**Material provided:**
Segment Open
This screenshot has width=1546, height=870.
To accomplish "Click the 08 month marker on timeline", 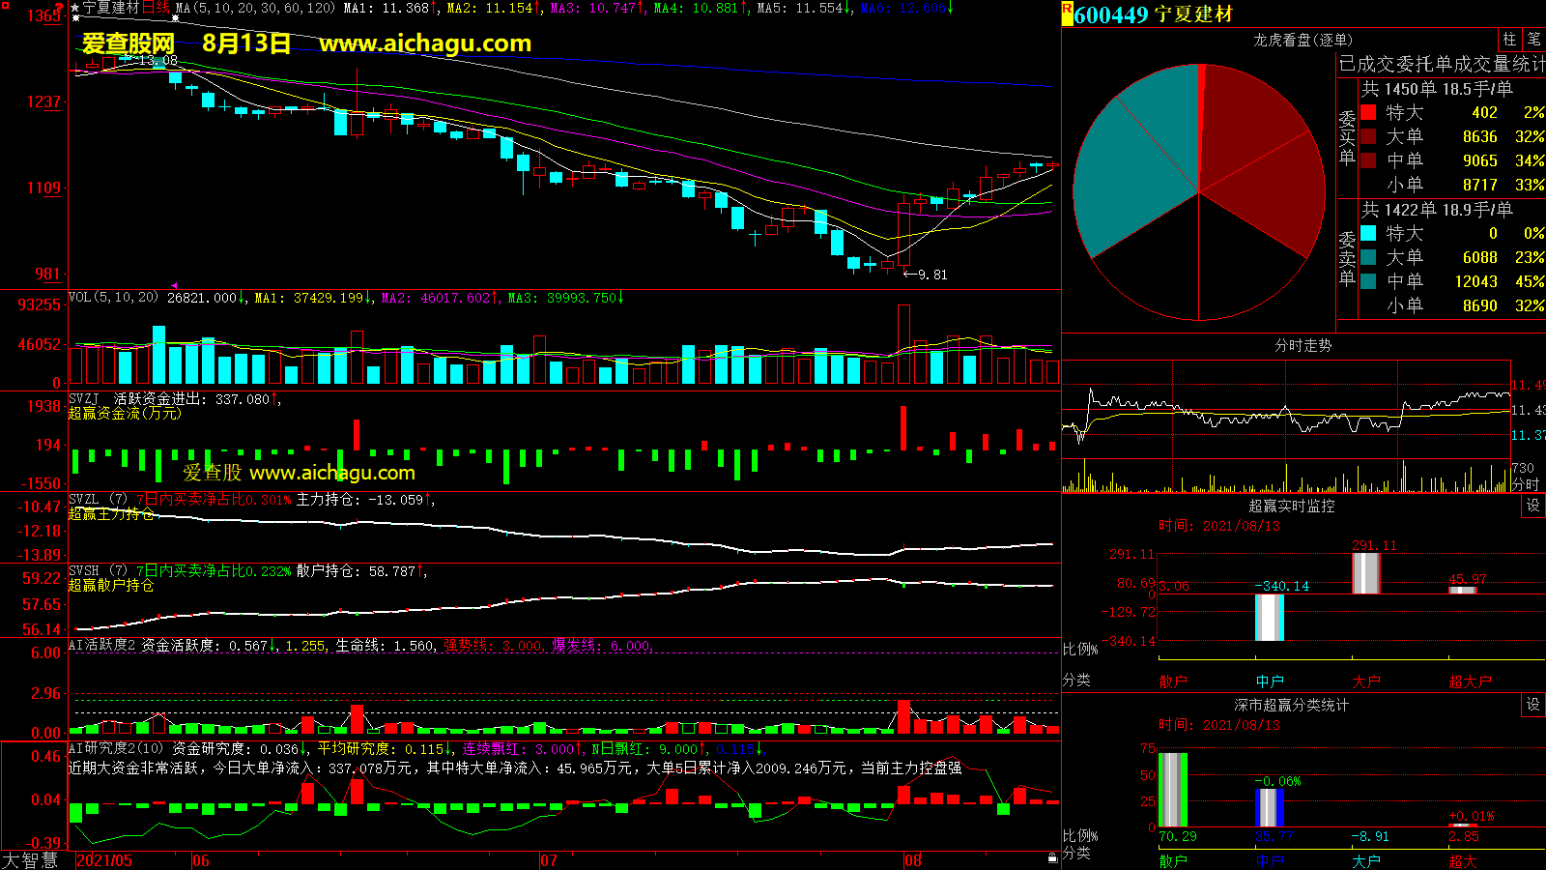I will point(913,860).
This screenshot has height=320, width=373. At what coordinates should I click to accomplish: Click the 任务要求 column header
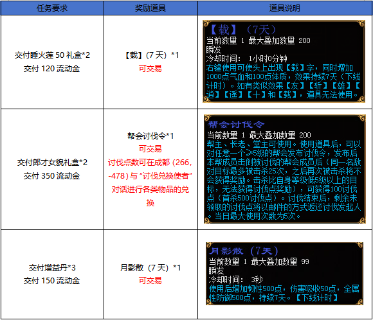click(x=52, y=8)
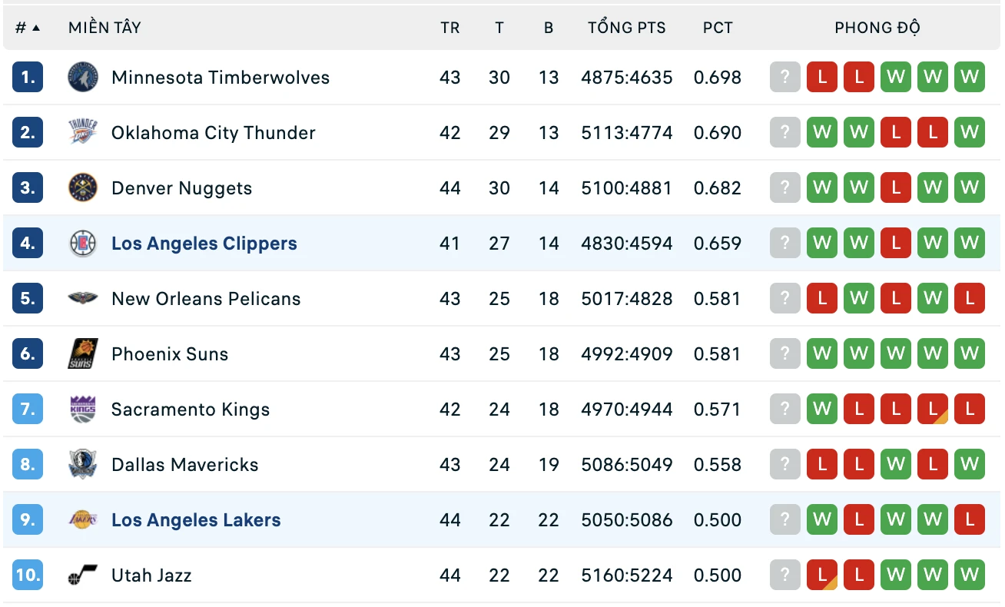Click the Oklahoma City Thunder logo
1005x607 pixels.
click(x=83, y=133)
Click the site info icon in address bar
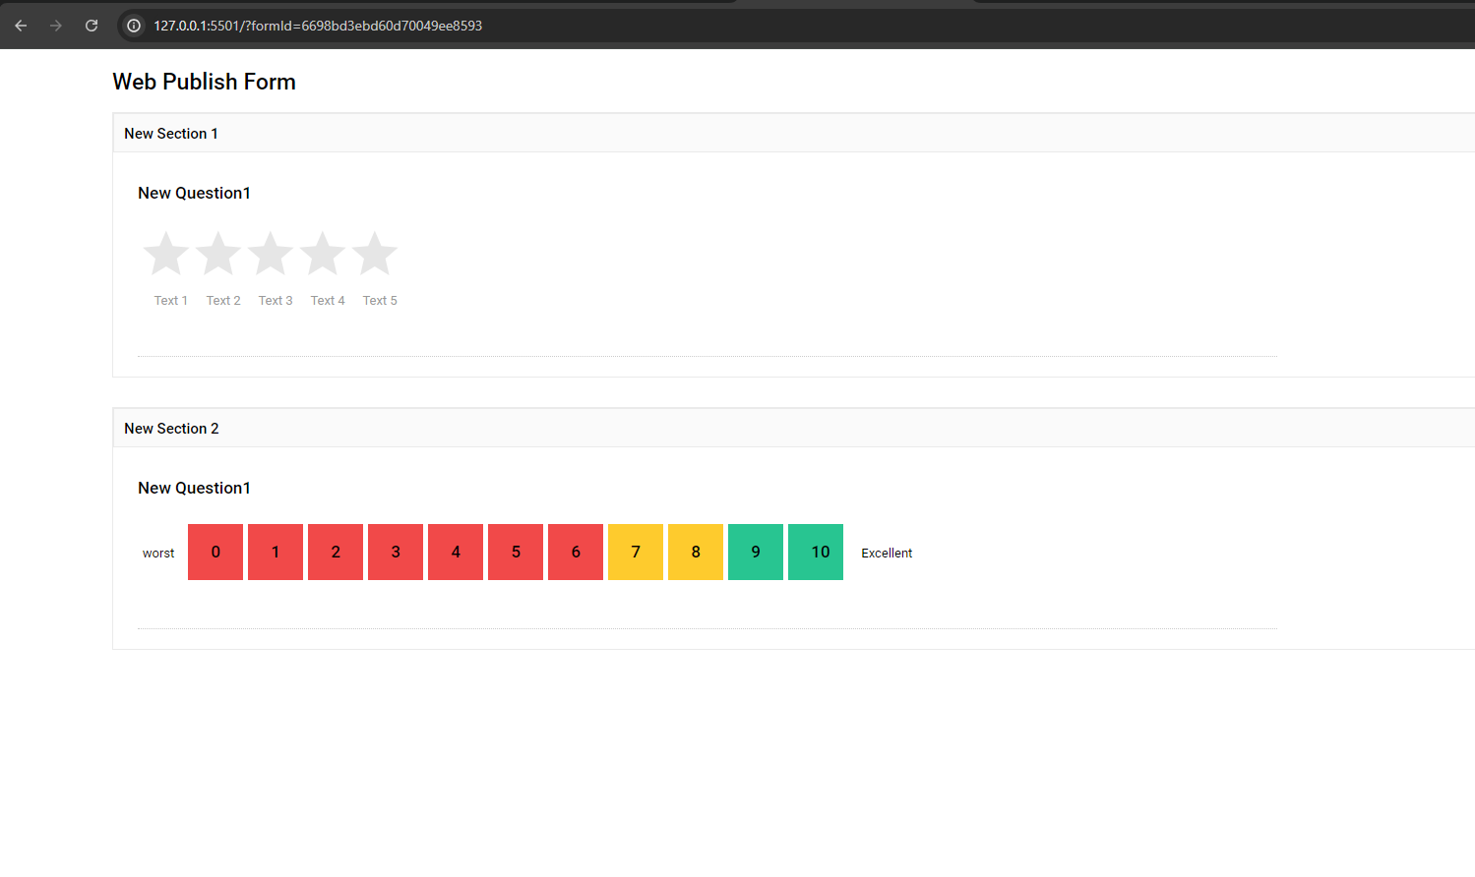The height and width of the screenshot is (877, 1475). [x=134, y=26]
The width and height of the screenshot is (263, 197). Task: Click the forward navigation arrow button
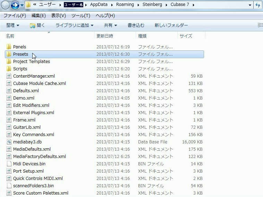point(15,5)
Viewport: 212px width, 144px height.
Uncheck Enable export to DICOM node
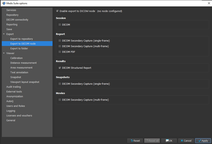pyautogui.click(x=58, y=11)
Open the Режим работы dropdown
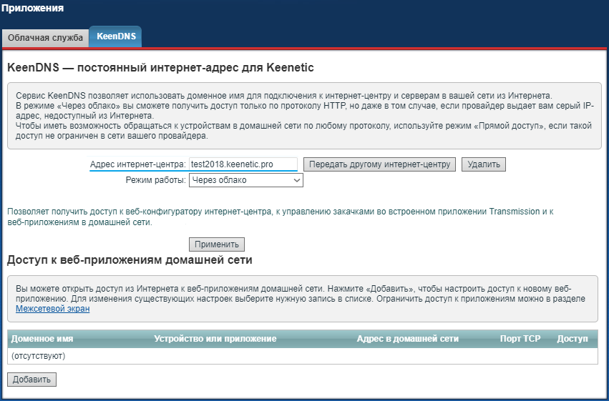The height and width of the screenshot is (401, 609). tap(245, 180)
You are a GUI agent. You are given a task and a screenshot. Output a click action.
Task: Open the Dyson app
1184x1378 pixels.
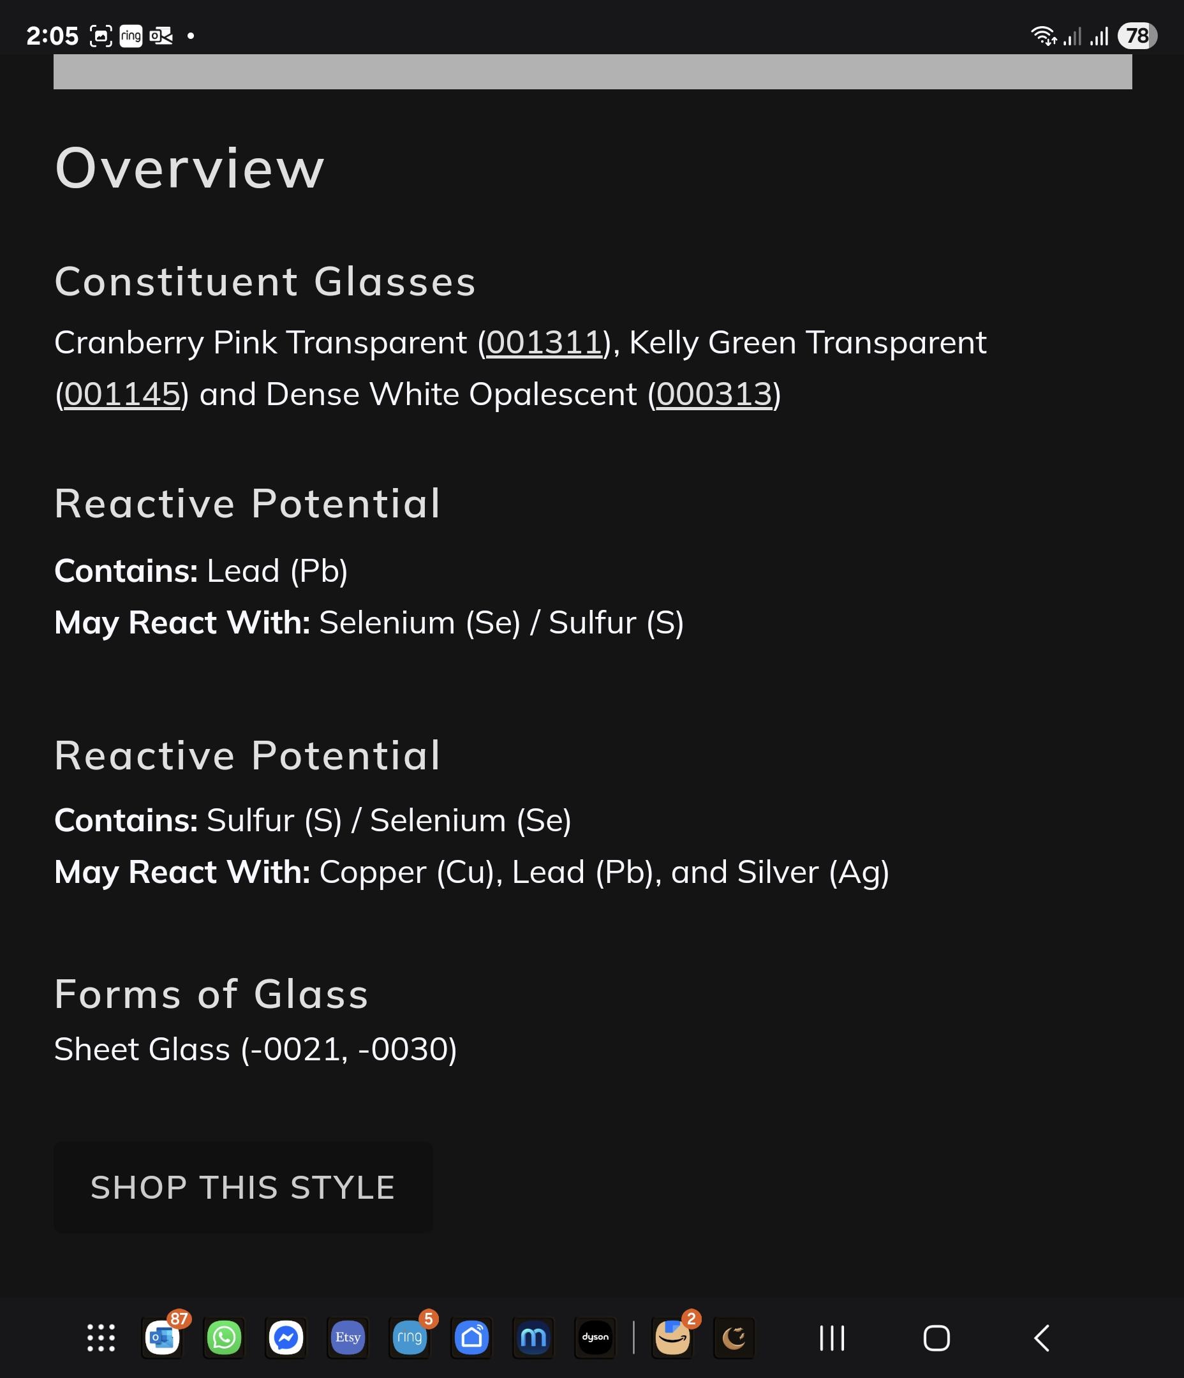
Segment Closed
Print once more, exactly, the lines from the one with "Uncheck Enable export to DICOM node" through the last line of the data, both ends included, without any pictures.

Uncheck Enable export to DICOM node
pyautogui.click(x=58, y=11)
Open the Режим работы dropdown
The height and width of the screenshot is (401, 609). tap(245, 180)
You are a GUI agent. You are given a task and a screenshot. Output a click action.
Task: Open the Dyson app
1184x1378 pixels.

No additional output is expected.